We run OLS and found the Homoscedasticity is violated and Hence, we go for GLS.
But from variance-covariance of OLS's error - we have already found the Ω.
Now, if we want to estimate β coefficients in GLS, we can directly substitute above Ω in the equation:
I am unable to understand - If we already have Ω (from variance-covariance of OLS), then Why do we need to estimate Ω (by running another regression as we do in WLS). Shouldn't we directly substitute it?
But from variance-covariance of OLS's error - we have already found the Ω.

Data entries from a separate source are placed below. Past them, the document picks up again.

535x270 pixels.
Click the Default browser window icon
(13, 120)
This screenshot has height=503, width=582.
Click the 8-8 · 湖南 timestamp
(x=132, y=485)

This is dubious. The postulated model is
$$ \left\{\begin{align}\mathbf y &=\mathbf X\mathbf b +\boldsymbol\varepsilon,\\\mathbb E[\boldsymbol\varepsilon|\mathbf X]&= \mathbf 0,\\\mathbb E\left[\boldsymbol\varepsilon\boldsymbol\varepsilon ^\mathsf T |\mathbf X\right]&= \sigma^2\mathbf \Omega\end{align}\right\}.\tag{GLRM} $$
One cannot know, in general, beforehand, what the structure of $\bf \Omega$ be. If it can be known, then very well. Otherwise, one must need additional assumptions and structures for estimating the unknown parameters.
If we already have Ω, then Why do we need to estimate Ω
We don't. It is hardly the case that $\mathbf\Omega$ is known; once in a blue moon do we have the complete knowledge of $\mathbf\Omega.$ In case, it is known, symmetric, positive definite, then GLS can be employed to reach the Aitken estimator
$$\hat{\boldsymbol\beta} =\left(\mathbf X^\mathsf T\mathbf \Omega^{-1}\mathbf X\right)^{-1}\mathbf X^\mathsf T\mathbf \Omega^{-1}\mathbf y.\tag 1 $$
(by running another regression as we do in WLS).
As I said, if $\bf\Omega$ is not known, we cannot apply $(1): $ GLS is not feasible. The unknown parameters that it contains need to be estimated: since there are $n(n+1) /2$ unknown parameters and only $n$ observations, additional structure on the model has to be taken into consideration.